Economia

Diesel. ACAP pede ao governo neutralidade tecnológica

Gasolina e diesel pesam quase o mesmo no parque automóvel português. E para a ACAP a solução para reduzir a idade do parque automóvel passaria pelo regresso do incentivo ao abate, recorrendo ao Fundo Ambiental. 

Para a Associação Comércio Automóvel de Portugal (ACAP) deve haver “neutralidade tecnológica” por parte do governo. Esta é mais uma reação do setor às declarações do ministro do Ambiente que fala em perda de valor comercial dentro de quatro ou cinco anos. No entender do secretário-geral da ACAP, é necessário deixar o mercado funcionar, apontando para uma mudança que acontecerá de forma gradual. 

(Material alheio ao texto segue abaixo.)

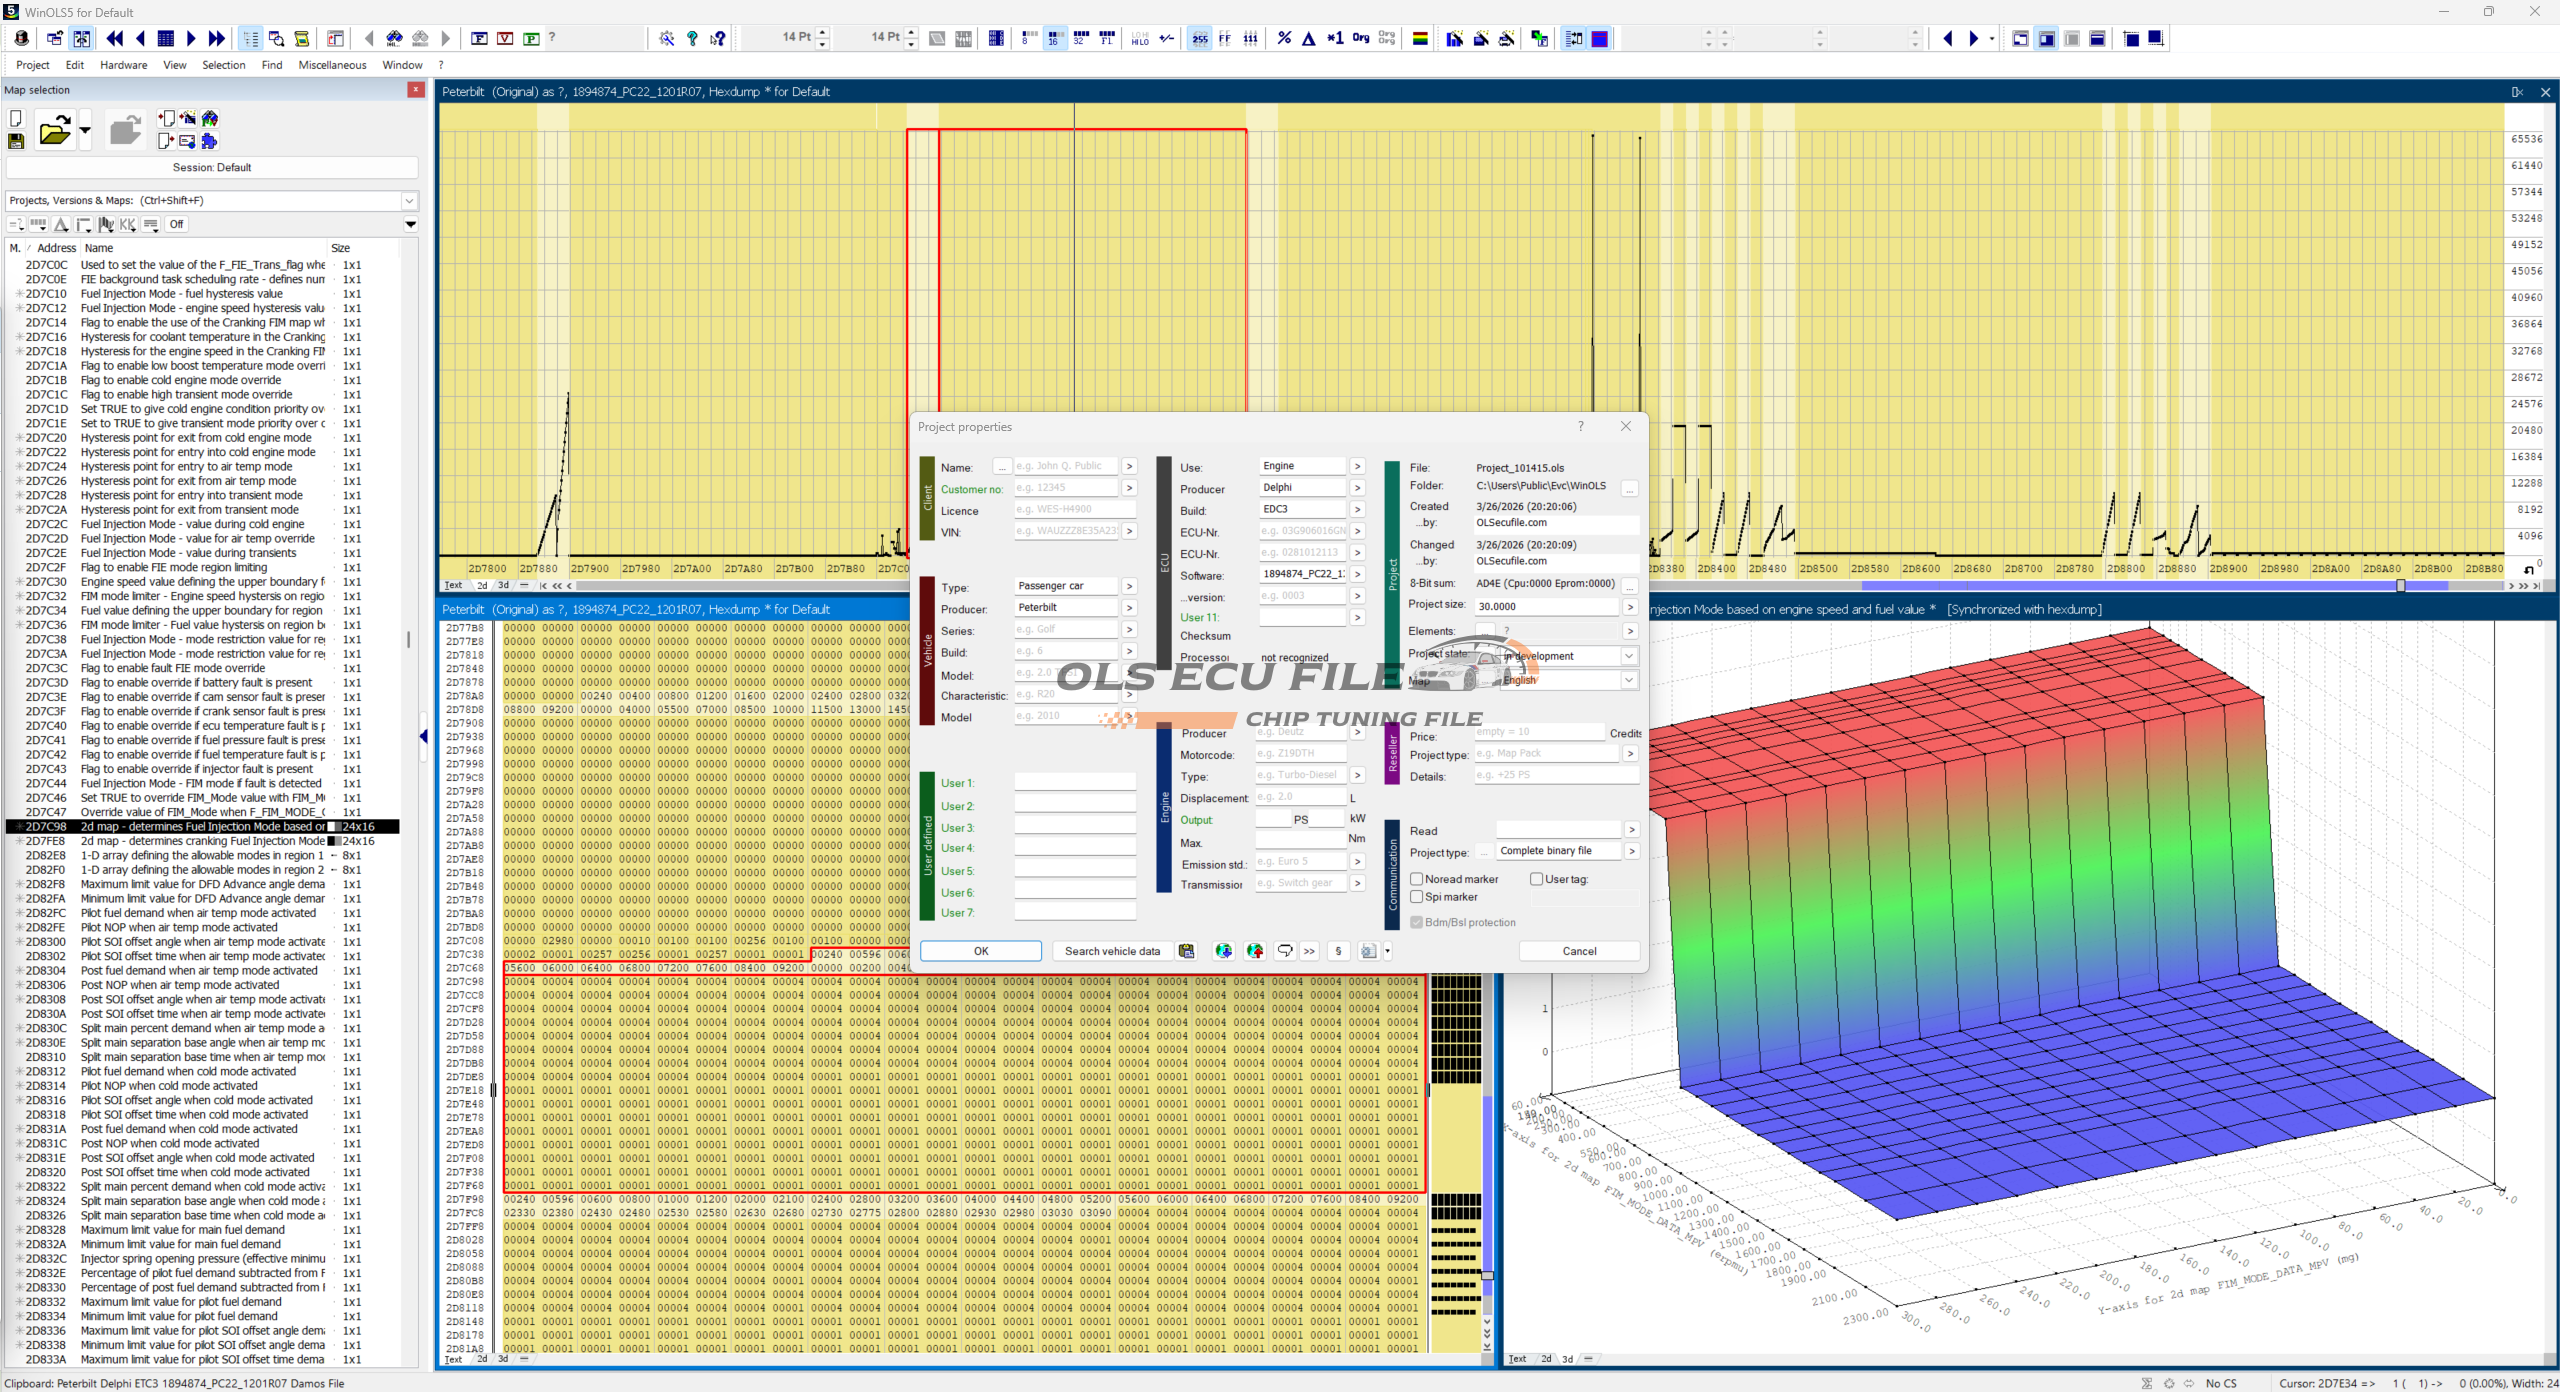Click the binoculars search icon in toolbar

click(394, 38)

“A previsão é de que haverá redução gradual do [peso das vendas do] diesel, com a gasolina a aumentar”, diz Hélder Pedro, em conferência de imprensa, acrescentando ainda que “os construtores já têm isso em conta na suas estratégias comerciais”. Já o presidente da associação, José Ramos, fala mesmo “em ausência de estratégia e em tendência de mediatismo por parte dos vários governantes”. 

Os números falam por si. Em 2018, o parque automóvel de ligeiros de passageiros, o segmento com maior peso no mercado, era composto por 50% de veículos a gasolina, 49% de veículos a diesel e 1% de automóveis com combustíveis alternativos – que incluem os veículos a gás natural, híbridos e elétricos. 

Números que ficam bem longe de que acontecia em anos anteriores. Entre 2011 e 2014, o peso dos carros a gasóleo ultrapassavam os 70%, enquanto os a gasolina não atingiam os 30%. 

Face a este cenário, Hélder Pedro acredita que a meta definida no Plano Nacional de Energia e Clima (PNEC) apresentada pelo governo – para que os veículos a gasóleo tenham um peso de cerca de 40% no parque automóvel nacional em 2030– é “perfeitamente alcançável”.

Energias alternativas sobem

De acordo com os dados da ACAP, entre 2010 e 2018, verificou-se um aumento de 588% das vendas de carros movidos a energias alternativas. Nesse período, o maior crescimento verificou-se nos híbridos plug-in que passaram de cinco unidades e, 2010 para 3776 no ano passado. Mas de 2017 para 2018, o maior crescimento verificou-se nos veículos elétricos (148%) tendo sido vendidas mais de quatro mil unidades. 

Mas apesar de a quota de mercado dos elétricos ser ainda residual no total do mercado nacional (1,8%), Portugal ocupa o quarto lugar do ranking europeu. Holanda lidera, seguida pela Suécia e Áustria.

Ainda assim, José Ramos admite que perante um cenário de crescimento dos eléctricos em detrimento do diesel vai obrigar o governo a rever a carga fiscal. Com este setor, no ano passado, o Estado arrecadou 8,8 milhões de euros, ou seja, 19,5% do peso total que rondou os 45,1 milhões de euros. "O governo não vai abdicar dos impostos e terá de subir inevitavelmente a fiscalidade dos elétricos que atualmente estão isentos", salienta. 

Importados preocupam

No ano passado, o número de matrículas de importados usados cresceu 17%, ficando acima da taxa de crescimento dos automóveis matriculados novos pelas marcas que registou um crescimento de 3%. Mas este peso é ainda mais significativo se tivermos em conta os números entre 2010 a 2018 com este segmento a disparar 233%. Um crescimento que, no entender de Hélder Pedro, não faz sentido face às preocupações ambientais que existem. “Por um lado, quer-se reduzir a idade do parque automóvel e as emissões dos carros, por outro, altera-se a lei e incentiva-se a exportação de veículos com mais de 10 anos”, salienta.

Também a idade média dos veículos para abate subiu para 21,6 anos – em 2009 rondava os 16,6 anos – o que, segundo as contas da ACAP, é necessário abater 330 mil veículos em fim de vida para diminuir a idade média do parque em um ano, o que permitiria um poupança de 164 milhões de litro de combustível e de 230 milhões de euros por ano. 

Para reduzir esta idade do parque automóvel, a associação propôs ao governo voltar a implementar o incentivo ao abate de veículos com idade superior a 13 anos com verbas provenientes do Fundo Ambiental, seguindo o modelo espanhol, ou seja, dotar uma determinada verba e quando esta extinguisse acabaria o incentivo, em vez de durar um ano como acontecia quando a medida estava em vigor. Uma sugestão que não foi seguida pelo Executivo. “Não representaria custos adicionais porque recorreria ao Fundo Ambiental, mas o governo prefere usar esse valor para outros projetos, como é o caso do Metro”, acusa o secretário-geral.